To determine the effects of soil freezing on soil N dynamics, mineral soil was taken at three sites shown by previous investigations to represent a gradient in rates of net nitrification: LN (low nitrification rates), MN (medium rates), and HN (high rates), using methods described in Gilliam et al. (2010). Sub-samples of soil from each plot were extracted for analysis of NH4 + and NO3 − immediately upon return to the laboratory (see 29.2.3 Laboratory and data analysesbelow). Approximately 50 g of each sample was placed into each of three 120-mL sterile polyethylene Whirl-Pac® bags for freezing treatment as follows: 0, − 20, and − 80 °C. The − 80 °C treatment was chosen as an extreme temperature to determine whether − 20 °C may represent a temperature threshold for freezing effects, i.e., if there are no differences between − 20 and − 80 °C. The remaining soil was kept in the original bag and refrigerated at 4 °C as Control. All treated samples were subjected to treatments for 7 d.
2.3 Laboratory and Data Analyses
All mineral soil, including that from in situ incubations and the soil freezing experiment, was extracted with 1N KCl (10:1 volume:weight) and analyzed for NH4 + and NO3 −. From 1993 to 1995 this was done with an Orion 720A pH/ISE meter and NH4 + and NO3 − electrodes. For the 2005 field samples, NH4 + and NO3 − were determined colorimetrically with a TrAACS 2000 continuous flow spectrophotometer. For the soil freezing experiment, NH4 + and NO3 − were determined colorimetrically with an AutoAnalyzer III continuous flow spectrophotometer.

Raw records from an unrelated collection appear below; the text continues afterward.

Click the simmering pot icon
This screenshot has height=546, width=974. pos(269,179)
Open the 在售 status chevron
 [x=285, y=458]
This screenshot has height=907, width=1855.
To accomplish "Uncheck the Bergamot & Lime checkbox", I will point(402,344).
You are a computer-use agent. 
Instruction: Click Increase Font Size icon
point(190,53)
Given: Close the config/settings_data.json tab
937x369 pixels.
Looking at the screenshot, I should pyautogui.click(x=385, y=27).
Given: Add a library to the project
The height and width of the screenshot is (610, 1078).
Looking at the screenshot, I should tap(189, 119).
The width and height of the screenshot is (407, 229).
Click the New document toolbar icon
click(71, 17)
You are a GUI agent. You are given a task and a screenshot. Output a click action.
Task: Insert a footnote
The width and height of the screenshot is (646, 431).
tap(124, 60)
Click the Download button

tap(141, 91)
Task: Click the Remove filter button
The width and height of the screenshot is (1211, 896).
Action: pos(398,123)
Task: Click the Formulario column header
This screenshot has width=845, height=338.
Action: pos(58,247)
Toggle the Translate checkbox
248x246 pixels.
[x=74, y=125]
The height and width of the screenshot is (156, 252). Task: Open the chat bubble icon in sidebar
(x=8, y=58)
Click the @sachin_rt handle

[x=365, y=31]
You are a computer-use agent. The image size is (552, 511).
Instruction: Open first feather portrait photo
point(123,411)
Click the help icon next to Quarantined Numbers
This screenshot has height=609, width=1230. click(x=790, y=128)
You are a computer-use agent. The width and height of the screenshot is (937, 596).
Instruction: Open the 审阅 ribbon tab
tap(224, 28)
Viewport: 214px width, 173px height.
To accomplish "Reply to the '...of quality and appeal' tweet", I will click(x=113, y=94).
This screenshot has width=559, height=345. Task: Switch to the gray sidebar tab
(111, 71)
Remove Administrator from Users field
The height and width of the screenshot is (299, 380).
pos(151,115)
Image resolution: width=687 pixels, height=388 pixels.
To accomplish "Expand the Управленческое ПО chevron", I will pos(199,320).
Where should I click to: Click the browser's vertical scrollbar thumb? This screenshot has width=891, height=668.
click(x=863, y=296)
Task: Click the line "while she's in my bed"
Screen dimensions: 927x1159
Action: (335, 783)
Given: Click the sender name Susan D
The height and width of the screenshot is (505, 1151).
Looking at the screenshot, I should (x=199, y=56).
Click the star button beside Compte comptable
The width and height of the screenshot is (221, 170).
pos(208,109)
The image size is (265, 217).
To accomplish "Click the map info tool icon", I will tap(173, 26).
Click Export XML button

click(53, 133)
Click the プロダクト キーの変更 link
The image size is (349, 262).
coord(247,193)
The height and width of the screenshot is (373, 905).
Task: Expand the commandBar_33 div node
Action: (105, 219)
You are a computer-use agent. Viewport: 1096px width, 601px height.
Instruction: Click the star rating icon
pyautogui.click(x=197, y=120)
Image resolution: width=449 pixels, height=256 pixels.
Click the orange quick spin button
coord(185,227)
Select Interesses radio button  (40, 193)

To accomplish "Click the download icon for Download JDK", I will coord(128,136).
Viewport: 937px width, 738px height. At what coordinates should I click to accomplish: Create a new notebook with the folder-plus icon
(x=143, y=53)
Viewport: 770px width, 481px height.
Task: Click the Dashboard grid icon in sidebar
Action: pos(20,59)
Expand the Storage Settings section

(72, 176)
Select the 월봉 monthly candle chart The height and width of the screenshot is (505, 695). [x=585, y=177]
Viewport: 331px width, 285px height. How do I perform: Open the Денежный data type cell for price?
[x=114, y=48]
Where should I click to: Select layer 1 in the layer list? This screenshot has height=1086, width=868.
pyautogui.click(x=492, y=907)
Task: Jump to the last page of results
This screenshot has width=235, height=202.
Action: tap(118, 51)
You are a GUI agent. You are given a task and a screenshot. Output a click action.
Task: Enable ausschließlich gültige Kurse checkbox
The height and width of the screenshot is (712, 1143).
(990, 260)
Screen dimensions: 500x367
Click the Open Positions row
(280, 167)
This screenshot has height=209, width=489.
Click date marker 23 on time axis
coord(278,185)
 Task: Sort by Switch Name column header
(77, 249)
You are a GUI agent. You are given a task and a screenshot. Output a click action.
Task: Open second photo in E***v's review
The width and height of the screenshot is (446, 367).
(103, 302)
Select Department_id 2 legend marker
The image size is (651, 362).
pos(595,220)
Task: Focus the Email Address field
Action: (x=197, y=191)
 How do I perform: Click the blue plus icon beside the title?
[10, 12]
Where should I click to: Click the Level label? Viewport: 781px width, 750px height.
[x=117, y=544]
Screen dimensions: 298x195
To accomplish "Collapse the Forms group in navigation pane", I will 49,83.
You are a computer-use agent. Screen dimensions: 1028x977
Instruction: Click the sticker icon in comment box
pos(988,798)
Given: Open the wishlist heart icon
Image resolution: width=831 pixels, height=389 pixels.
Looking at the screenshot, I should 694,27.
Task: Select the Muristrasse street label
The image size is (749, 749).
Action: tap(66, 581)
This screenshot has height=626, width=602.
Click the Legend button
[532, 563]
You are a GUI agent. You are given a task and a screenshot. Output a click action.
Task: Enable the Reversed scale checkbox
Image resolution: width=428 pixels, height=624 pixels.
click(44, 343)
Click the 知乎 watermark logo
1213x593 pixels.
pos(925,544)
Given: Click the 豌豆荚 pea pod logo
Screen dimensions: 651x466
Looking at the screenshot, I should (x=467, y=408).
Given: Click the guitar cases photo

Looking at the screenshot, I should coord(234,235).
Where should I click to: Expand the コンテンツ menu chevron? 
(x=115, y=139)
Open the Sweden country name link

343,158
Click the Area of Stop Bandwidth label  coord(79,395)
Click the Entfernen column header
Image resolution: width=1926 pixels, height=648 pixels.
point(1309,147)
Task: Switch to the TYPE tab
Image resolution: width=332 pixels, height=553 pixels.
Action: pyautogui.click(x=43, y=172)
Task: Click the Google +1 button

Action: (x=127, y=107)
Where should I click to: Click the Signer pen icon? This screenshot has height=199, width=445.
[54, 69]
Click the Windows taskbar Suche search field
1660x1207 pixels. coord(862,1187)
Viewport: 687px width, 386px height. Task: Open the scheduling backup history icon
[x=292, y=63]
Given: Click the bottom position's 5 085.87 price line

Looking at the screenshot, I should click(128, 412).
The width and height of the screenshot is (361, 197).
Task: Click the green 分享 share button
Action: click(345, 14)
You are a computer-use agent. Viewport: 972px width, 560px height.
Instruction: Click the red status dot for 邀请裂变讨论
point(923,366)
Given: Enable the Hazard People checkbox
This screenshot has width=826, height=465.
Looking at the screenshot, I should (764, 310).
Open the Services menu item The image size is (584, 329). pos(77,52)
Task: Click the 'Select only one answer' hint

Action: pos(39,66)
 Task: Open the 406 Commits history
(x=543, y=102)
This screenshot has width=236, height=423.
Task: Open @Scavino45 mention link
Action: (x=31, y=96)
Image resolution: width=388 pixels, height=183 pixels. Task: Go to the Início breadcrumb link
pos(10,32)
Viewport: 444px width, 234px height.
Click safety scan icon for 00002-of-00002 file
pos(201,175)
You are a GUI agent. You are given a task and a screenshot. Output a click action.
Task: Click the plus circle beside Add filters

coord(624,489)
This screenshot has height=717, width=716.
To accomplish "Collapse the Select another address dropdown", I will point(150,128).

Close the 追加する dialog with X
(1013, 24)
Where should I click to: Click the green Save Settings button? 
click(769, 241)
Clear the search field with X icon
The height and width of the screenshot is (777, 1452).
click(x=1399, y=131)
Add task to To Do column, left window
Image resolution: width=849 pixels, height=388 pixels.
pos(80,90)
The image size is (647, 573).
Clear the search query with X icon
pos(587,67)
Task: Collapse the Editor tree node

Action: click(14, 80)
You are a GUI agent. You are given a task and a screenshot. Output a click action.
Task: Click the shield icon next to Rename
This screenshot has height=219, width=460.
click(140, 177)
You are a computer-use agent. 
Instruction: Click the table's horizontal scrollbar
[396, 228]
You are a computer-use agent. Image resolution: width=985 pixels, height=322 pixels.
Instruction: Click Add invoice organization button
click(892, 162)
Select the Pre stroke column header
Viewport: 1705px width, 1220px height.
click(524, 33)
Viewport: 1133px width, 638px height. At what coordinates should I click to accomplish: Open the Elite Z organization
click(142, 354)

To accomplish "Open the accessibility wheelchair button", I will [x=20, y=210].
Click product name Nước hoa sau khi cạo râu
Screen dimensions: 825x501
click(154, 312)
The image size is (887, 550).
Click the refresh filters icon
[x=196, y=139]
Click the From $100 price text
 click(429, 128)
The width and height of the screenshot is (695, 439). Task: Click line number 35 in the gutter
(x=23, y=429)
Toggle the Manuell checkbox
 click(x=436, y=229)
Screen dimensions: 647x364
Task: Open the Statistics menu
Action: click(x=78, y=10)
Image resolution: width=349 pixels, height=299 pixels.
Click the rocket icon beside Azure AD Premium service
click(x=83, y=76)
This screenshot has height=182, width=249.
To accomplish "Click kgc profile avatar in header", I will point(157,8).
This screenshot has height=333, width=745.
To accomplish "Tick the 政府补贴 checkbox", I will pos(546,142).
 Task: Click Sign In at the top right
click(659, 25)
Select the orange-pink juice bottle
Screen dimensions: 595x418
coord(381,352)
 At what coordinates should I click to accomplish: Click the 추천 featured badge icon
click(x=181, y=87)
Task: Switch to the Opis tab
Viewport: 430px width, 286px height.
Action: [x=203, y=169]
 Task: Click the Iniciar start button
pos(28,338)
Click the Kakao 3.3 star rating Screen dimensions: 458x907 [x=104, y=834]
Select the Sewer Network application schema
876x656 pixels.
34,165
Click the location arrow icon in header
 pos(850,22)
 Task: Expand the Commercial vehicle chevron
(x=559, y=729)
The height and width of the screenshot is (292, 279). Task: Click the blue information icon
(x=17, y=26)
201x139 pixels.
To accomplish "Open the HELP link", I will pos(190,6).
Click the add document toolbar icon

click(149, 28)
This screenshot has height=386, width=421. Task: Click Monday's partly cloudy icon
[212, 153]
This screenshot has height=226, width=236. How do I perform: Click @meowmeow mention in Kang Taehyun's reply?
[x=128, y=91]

Temporal patterns of in situ net N mineralization and nitrification were assessed with second-order polynomials. Species diversity of the herbaceous layer was calculated using the Shannon-Wiener index with natural log (ln) transformation (Gilliam et al. 2006). Means for herb layer diversity, species richness, and cover were compared between WS3 and WS4 and among years (1991 to 2003) using repeated measures analysis of variance (ANOVA). Mean net N mineralization and nitrification potentials were compared among freezing treatments within sites and among sites within treatments using ANOVA and least significant difference tests .
3 Results and Discussion
3.1 In Situ Incubations
As reported in Gilliam et al. (2001), annual net N mineralization and nitrification increased on all three watersheds during the period 1993–1995, with sharpest increases noted for N-treated WS3. It is thus quite notable that the 2002 and 2005 sampling revealed substantially declining rates for all watersheds since this time, with net nitrification on WS3 currently > 80 % less than the 1995 maximum (Fig. 29.1). Temporal patterns in net nitrification at FEF are consistent with observations of declining concentrations of NO3 − in streams for WS3, WS4, and WS7, and in soil water in WS3 and WS4 (soil solution is not sampled in WS7) (Adams et al. 2006). Furthermore, these patterns of decline are consistent with those at the more synoptic scale of several watersheds throughout the northeastern United States (Goodale et al. 2005) .
Mean net nitrification for control (WS4 and WS7) and treatment (WS3) watersheds, 1993–2005
Although it is not clear what specific mechanisms are causing such a precipitous decline in net N mineralization and nitrification, several studies have shown that both microbial biomass and composition change drastically with experimental additions of N (Gilbert et al. 1998). Indeed, Schmidt et al. (2004) found that although soil and microbial N pools were higher in N-fertilized plots, both microbial activity and biomass were lower following N fertilization, with negative effects being more profound in the growing season.
Demoling et al. (2008) observed 40 and 30 % reductions in microbial biomass and activity, respectively, from N additions to Swedish coniferous forest soils. They also found profound changes in microbial composition in response to N treatments. More recently, Treseder (2008) performed a meta-analysis of 82 published field studies of the effects of N additions on microbial biomass, estimating that excess N reduced microbial biomass by 15 % across all studies.
Although this is an area requiring further research, increases in N supply to forests clearly have the potential to alter the microbial communities of forest soils and do so at the watershed scale . Wallenstein et al. (2006b) provided clear evidence to indicate that microbial immobilization of N might not be a major mechanism to explain decreases in stream NO3 − observed at FEF (Adams et al. 2006).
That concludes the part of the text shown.